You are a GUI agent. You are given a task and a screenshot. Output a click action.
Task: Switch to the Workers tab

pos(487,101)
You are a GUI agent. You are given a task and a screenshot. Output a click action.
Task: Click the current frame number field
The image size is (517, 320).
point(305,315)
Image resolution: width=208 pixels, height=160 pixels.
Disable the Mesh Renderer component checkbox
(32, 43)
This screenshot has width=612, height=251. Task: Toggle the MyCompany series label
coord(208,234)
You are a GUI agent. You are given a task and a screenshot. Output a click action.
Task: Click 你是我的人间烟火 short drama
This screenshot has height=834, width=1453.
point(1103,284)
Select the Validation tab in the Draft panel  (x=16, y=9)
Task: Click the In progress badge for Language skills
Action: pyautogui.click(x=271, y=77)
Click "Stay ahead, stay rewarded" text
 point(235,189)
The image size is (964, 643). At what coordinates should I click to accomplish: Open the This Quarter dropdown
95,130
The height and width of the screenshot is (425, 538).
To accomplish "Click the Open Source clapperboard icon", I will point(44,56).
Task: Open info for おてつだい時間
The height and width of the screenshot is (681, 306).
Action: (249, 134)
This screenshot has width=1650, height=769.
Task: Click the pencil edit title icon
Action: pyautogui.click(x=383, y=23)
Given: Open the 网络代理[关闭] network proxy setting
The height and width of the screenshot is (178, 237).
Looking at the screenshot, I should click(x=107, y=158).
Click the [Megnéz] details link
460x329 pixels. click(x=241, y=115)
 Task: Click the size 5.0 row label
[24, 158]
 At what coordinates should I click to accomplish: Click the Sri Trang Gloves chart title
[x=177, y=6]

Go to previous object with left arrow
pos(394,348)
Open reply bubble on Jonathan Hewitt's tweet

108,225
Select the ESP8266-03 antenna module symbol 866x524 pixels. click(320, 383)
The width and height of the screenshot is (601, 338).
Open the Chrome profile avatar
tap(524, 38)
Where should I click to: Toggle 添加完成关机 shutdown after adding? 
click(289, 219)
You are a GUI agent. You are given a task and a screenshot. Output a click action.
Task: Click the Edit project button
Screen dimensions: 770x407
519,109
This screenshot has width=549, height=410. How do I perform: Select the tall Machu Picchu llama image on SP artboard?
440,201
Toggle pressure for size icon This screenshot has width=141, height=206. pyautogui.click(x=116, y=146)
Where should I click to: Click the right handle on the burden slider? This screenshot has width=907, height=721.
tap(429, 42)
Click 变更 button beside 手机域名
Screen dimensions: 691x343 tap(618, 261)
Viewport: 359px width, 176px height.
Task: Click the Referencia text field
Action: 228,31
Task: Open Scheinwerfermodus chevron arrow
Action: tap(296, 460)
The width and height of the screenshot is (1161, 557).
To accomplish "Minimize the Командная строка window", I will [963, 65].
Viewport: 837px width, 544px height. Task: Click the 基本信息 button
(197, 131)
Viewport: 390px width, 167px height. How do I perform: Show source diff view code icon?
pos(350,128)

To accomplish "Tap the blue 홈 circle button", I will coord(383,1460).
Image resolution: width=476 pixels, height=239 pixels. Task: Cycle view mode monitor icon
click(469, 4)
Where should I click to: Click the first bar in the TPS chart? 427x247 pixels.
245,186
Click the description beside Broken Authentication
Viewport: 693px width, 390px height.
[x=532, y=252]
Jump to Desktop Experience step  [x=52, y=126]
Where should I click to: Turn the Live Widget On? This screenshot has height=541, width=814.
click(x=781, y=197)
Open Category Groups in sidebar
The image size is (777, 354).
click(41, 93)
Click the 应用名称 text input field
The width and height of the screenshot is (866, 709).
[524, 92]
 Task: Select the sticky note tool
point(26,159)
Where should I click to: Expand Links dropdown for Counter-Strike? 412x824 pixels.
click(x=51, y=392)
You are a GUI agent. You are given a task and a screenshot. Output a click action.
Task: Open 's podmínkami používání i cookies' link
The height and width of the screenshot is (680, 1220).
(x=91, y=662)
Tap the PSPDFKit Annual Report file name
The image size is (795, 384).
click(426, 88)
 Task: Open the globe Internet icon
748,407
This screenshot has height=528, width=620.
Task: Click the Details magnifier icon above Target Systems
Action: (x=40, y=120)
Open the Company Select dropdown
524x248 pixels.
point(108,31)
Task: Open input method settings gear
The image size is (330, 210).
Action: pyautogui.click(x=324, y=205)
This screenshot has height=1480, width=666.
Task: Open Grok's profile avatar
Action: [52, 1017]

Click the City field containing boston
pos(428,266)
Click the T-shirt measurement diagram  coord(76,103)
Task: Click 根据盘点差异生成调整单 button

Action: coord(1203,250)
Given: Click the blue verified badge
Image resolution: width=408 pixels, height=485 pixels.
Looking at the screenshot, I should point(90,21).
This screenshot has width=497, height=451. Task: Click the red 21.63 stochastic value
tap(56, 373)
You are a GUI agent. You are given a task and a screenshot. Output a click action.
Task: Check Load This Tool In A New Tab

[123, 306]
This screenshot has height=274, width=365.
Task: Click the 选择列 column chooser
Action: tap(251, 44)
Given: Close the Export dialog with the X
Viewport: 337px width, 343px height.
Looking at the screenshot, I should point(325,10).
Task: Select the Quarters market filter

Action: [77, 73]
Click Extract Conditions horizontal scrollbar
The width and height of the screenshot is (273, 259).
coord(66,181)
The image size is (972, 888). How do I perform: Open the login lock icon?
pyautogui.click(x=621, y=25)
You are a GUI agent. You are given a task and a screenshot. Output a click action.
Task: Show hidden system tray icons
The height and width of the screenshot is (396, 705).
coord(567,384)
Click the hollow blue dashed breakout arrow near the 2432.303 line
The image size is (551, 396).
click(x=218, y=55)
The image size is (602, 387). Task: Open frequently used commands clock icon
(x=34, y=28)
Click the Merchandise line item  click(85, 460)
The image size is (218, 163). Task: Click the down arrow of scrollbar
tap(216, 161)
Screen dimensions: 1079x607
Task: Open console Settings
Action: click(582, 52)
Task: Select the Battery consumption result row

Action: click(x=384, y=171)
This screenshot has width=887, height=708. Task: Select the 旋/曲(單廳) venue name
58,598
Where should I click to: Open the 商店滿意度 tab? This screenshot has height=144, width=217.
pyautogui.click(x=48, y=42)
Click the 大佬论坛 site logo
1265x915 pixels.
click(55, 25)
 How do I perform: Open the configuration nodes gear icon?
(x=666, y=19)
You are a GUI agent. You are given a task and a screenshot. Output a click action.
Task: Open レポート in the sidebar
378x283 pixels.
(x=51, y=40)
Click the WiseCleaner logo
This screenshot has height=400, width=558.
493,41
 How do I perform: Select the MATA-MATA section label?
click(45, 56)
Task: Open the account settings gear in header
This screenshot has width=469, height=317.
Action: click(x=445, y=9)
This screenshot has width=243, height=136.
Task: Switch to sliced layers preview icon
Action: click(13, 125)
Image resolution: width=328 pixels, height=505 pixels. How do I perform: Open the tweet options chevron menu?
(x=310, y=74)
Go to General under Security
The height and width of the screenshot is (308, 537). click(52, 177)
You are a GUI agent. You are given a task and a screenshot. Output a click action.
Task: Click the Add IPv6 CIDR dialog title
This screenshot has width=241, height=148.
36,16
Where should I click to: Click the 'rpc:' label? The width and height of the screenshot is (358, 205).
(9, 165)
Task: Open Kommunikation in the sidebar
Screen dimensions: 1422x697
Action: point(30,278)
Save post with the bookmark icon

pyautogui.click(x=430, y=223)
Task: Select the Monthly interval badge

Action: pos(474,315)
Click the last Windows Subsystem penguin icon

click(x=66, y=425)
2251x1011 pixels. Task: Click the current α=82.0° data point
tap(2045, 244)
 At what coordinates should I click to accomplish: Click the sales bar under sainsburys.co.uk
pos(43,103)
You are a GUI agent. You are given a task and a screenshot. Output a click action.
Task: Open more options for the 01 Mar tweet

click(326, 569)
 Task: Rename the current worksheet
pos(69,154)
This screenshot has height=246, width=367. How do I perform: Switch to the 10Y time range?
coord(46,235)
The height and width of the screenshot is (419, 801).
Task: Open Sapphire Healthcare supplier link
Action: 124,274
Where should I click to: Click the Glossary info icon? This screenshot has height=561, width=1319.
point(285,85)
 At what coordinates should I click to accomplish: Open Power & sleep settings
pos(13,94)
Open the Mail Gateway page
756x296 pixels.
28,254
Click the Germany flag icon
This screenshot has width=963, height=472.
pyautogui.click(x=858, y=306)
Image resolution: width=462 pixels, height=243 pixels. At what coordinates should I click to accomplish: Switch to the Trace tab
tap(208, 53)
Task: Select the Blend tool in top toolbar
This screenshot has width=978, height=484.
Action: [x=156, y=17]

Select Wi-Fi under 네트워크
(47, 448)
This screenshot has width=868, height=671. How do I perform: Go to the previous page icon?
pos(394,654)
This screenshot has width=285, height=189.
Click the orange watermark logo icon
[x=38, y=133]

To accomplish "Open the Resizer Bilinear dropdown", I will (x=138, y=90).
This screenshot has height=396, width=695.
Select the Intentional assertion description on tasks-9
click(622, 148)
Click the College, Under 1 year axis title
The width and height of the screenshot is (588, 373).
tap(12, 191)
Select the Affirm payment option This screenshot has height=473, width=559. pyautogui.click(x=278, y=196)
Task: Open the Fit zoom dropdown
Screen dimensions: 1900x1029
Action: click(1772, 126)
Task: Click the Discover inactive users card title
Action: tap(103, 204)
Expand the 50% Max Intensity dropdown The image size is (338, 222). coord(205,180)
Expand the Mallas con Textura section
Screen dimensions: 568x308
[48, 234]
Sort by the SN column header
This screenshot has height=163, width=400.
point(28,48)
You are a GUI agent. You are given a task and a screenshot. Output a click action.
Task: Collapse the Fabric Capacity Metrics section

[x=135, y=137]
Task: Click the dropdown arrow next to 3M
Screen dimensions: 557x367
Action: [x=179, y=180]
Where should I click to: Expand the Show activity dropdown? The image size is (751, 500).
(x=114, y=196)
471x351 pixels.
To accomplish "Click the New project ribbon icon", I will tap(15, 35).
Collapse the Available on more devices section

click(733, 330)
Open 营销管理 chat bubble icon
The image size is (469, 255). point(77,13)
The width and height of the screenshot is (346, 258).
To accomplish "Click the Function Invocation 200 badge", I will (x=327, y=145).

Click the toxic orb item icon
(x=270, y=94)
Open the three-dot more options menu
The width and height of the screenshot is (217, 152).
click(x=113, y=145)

• • • • • • •

● DESCRIPTION OF THE TASK
Report every line of the entries that carries the word "will".

● TASK SOLUTION
To accomplish "Click the Open Source clapperboard icon", I will point(44,56).
To accomplish "Minimize the Командная строка window", I will [963, 65].
To accomplish "Tap the blue 홈 circle button", I will coord(383,1460).
To accomplish "Open the Resizer Bilinear dropdown", I will (x=138, y=90).
To accomplish "Click the New project ribbon icon", I will tap(15, 35).
To accomplish "Click the Function Invocation 200 badge", I will (x=327, y=145).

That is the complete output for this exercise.